Hogans Corner is a census-designated place (CDP) in Grays Harbor County, Washington, United States. The population was 86 at the 2020 census. Prior to 2010 it was part of the combined Oyehut-Hogan's Corner CDP.

==Geography==
Hogans Corner is located in western Grays Harbor County around the intersection of Washington State Routes 109 and 115. SR 109 leads east 16 mi to Hoquiam and north along the Pacific coast to Ocean City and Copalis Beach. SR 115 leads south 2 mi to Oyehut and Ocean Shores.

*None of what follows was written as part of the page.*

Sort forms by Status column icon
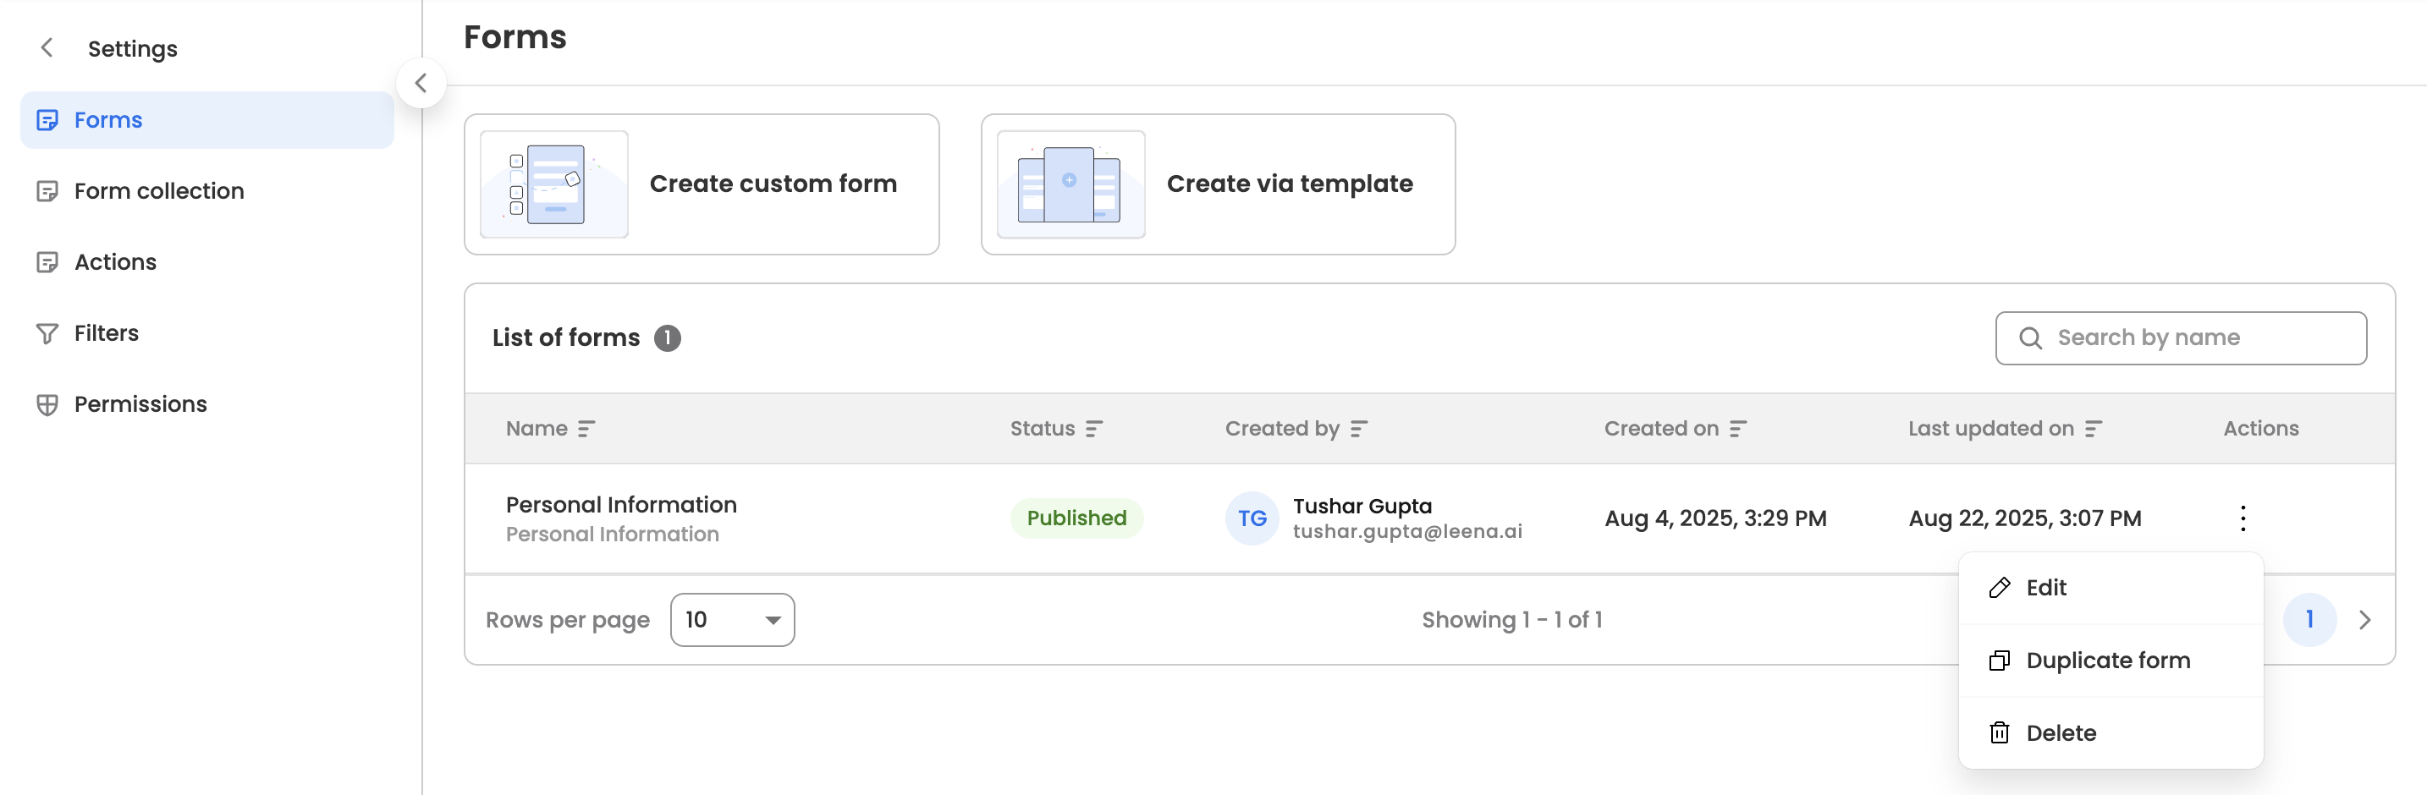Image resolution: width=2427 pixels, height=795 pixels. [x=1094, y=430]
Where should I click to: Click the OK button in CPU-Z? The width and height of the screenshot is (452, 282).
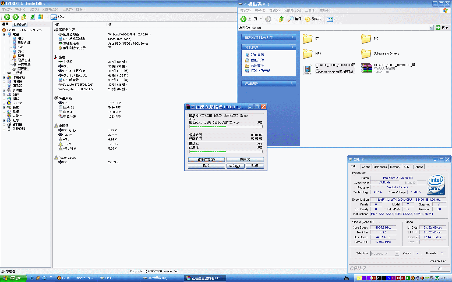tap(440, 269)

According to the United States Census Bureau, the Hogans Corner CDP has a total area of 0.83 sqkm, of which 0.80 sqkm are land and 0.04 sqkm, or 4.21%, are water.

==Demographics==

Hogan's Corner was first listed as a census designated place in the 2010 U.S. census formed from part of deleted Oyehut-Hogans Corner CDP and additional area.

Historical population
| Census | Pop. | Note | %± |
| 2010 | 85 |  | — |
| 2020 | 86 |  | 1.2% |
U.S. Decennial Census 2000 2010

===Racial and ethnic composition===

Hogans Corner CDP, Washington – Racial and ethnic composition Note: the US Census treats Hispanic/Latino as an ethnic category. This table excludes Latinos from the racial categories and assigns them to a separate category. Hispanics/Latinos may be of any race.
| Race / Ethnicity (NH = Non-Hispanic) | Pop 2010 | Pop 2020 | % 2010 | % 2020 |
|---|---|---|---|---|
| White alone (NH) | 73 | 65 | 85.88% | 75.58% |
| Black or African American alone (NH) | 0 | 0 | 0.00% | 0.00% |
| Native American or Alaska Native alone (NH) | 3 | 4 | 3.53% | 4.65% |
| Asian alone (NH) | 0 | 0 | 0.00% | 0.00% |
| Native Hawaiian or Pacific Islander alone (NH) | 0 | 1 | 0.00% | 1.16% |
| Other race alone (NH) | 3 | 0 | 3.53% | 0.00% |
| Mixed race or Multiracial (NH) | 3 | 6 | 3.53% | 6.98% |
| Hispanic or Latino (any race) | 3 | 10 | 3.53% | 11.63% |
| Total | 85 | 86 | 100.00% | 100.00% |

==Education==
The community is served by the North Beach School District.